◆ **EXERCISE**: Rewrite the article on protecting babies from malaria starting with "Babies take a" and going on through "their little ones.", swapping "mosquitoes" for "insects".

◆ **GIVEN PASSAGE**:
Babies take a lesson from soldiers in the war against malaria

Babies may soon join soldiers in the fight to ward off malaria.

For years, the U.S. military has treated uniforms with insecticide to repel mosquitoes and the malaria they can transmit. Ross Boyce used to wear one before becoming an infectious disease physician and malaria researcher at the University of North Carolina at Chapel Hill.

He wondered if babies could get similar protection – not from a uniform but by treating the baby wraps that many moms in sub-Saharan Africa use to carry their little ones.

“It seems sort of an obvious thing to do,” he says, especially given the risk — nearly every minute, a child under 5 in sub-Saharan Africa dies from malaria. Plus, existing tools like insecticide-treated bed nets can only protect kids while they’re sleeping.

So Boyce and his colleagues tested this idea in a large randomized controlled trial. In a rural part of western Uganda, 200 mothers with kids between 6 and 18 months got a permethrin-soaked baby wrap, while 200 others got a wrap just soaked in water. All participants got a brand-new treated bed net too.

Over the course of 6 months, the young participants visited clinics every two weeks to be checked for malaria symptoms and tested. The team also looked for side effects. Every four weeks, the researchers re-soaked the wraps in case the permethrin wore off. “That was probably overkill,” says Boyce. “But we really wanted to know, if we have enough permethrin in there, does it work?”

The answer: a resounding yes. “It was a level of effect that was beyond even our wildest expectations,” says Boyce.

◆ **COLLECTED DATA**:
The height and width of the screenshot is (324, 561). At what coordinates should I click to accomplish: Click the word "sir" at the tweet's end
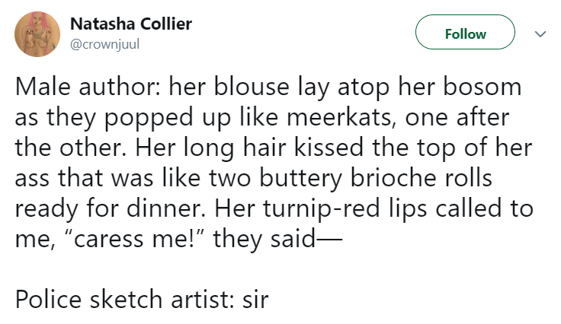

◆ **RESULT FOR THIS TASK**:
Babies take a lesson from soldiers in the war against malaria

Babies may soon join soldiers in the fight to ward off malaria.

For years, the U.S. military has treated uniforms with insecticide to repel insects and the malaria they can transmit. Ross Boyce used to wear one before becoming an infectious disease physician and malaria researcher at the University of North Carolina at Chapel Hill.

He wondered if babies could get similar protection – not from a uniform but by treating the baby wraps that many moms in sub-Saharan Africa use to carry their little ones.